Karin was silent so long I thought she’d decided not to answer. Kyle stirred in his sleep, throwing off the blanket. I got up to wrap it back around him. He muttered something about mean ants and fell back asleep. I put my hand to his forehead. His skin was cool. Which mattered more—the people we saved or those we failed to save? I thought of Ethan, surely dead or near to it by now. I thought of Johnny, still with the Lady. I rubbed my wrist. The skin beneath Matthew’s hair tie was red where my sweater had tightened around it.
“I fought in the War because I believed it necessary to protect my people.” So quiet, Karin’s voice behind me. “And I fought because I wanted to please my mother.”
Kyle had flung his frog from the couch. I picked it up. How could anyone fight a war to please someone else? I squeezed the soft plastic in my hand. Once I might have killed for my father if he’d asked it, too. I tucked the frog in beside Kyle and returned to Karin’s side, drawing my arms around my knees. “Were things simpler Before?”
Karin laid a hand on my shoulder, and this time, I let her. “Few things were ever simple, in your world or in mine.”
Kyle sighed in his sleep. Karin shut her eyes, though her posture remained watchful. “My mother alone would not have acted differently had the seers told her what was to come. The Lady was known for many things, but forgiveness was not among them. The memories of my people run long.

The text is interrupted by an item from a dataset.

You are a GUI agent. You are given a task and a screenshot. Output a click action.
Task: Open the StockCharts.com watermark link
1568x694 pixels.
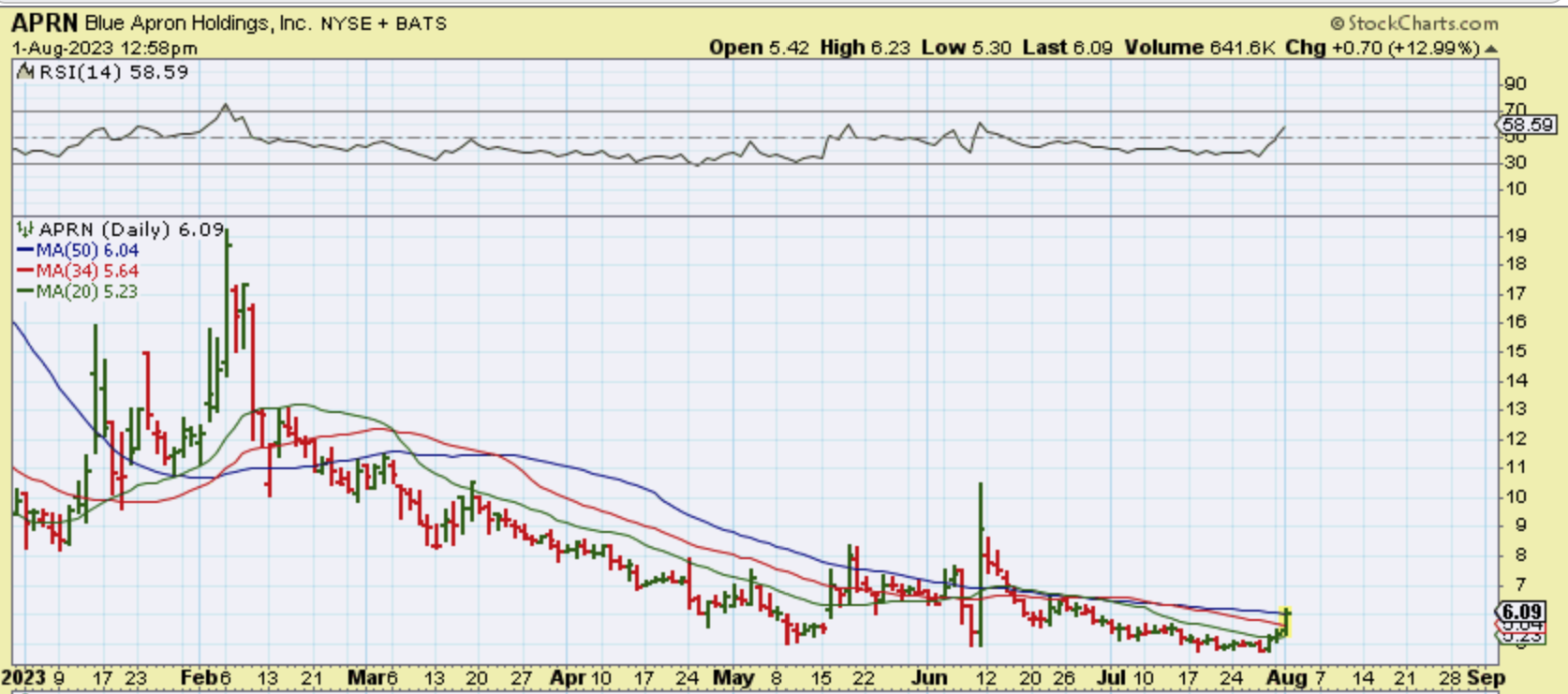pyautogui.click(x=1422, y=23)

My mother will not rest until she finishes the work the War began.”
The Realm will be avenged before this is through, and your frail human towns will fall, one by one. “She won’t stop until we’re all dead.”
“I will do all I can to stop her.” Karin’s voice was grim. “Do not doubt it.”
I looked right at her. “So will I.” The words sounded foolish as I spoke them. What could I possibly do against glamour? Even if I held Caleb’s leaf close, that wouldn’t protect anyone but me.
“There remains a part of me that wishes you would return to my town and be safe.” Karin pressed an ivy leaf between her fingers. “And there is the part of me that knows too much is at stake to refuse your help. Even so, I’ll not have you face the Lady again without your consent. This began long before you were born. It is not your battle.”
She was wrong about that. “The Lady has threatened my town, and my mother, and my—and Matthew. She has threatened all that I hold dear.” I was proud of how my voice held steady. “It doesn’t matter how this began. It is my battle, and I will not run from it.”
Karin looked away from my gaze. “It is hard, sometimes, to believe you are Tara’s daughter.” She shook her head, as if regretting the words. “I welcome your help on this journey.”
“I’ll save who I can, as I can, too. I promise, Karin, no matter how—”
“Careful, Liza. Words have power, for faerie folk and humans with magic alike. Even words spoken lightly may shape your actions later.”
There was nothing light about the words I spoke. “I will do all I can to protect my people and my town.”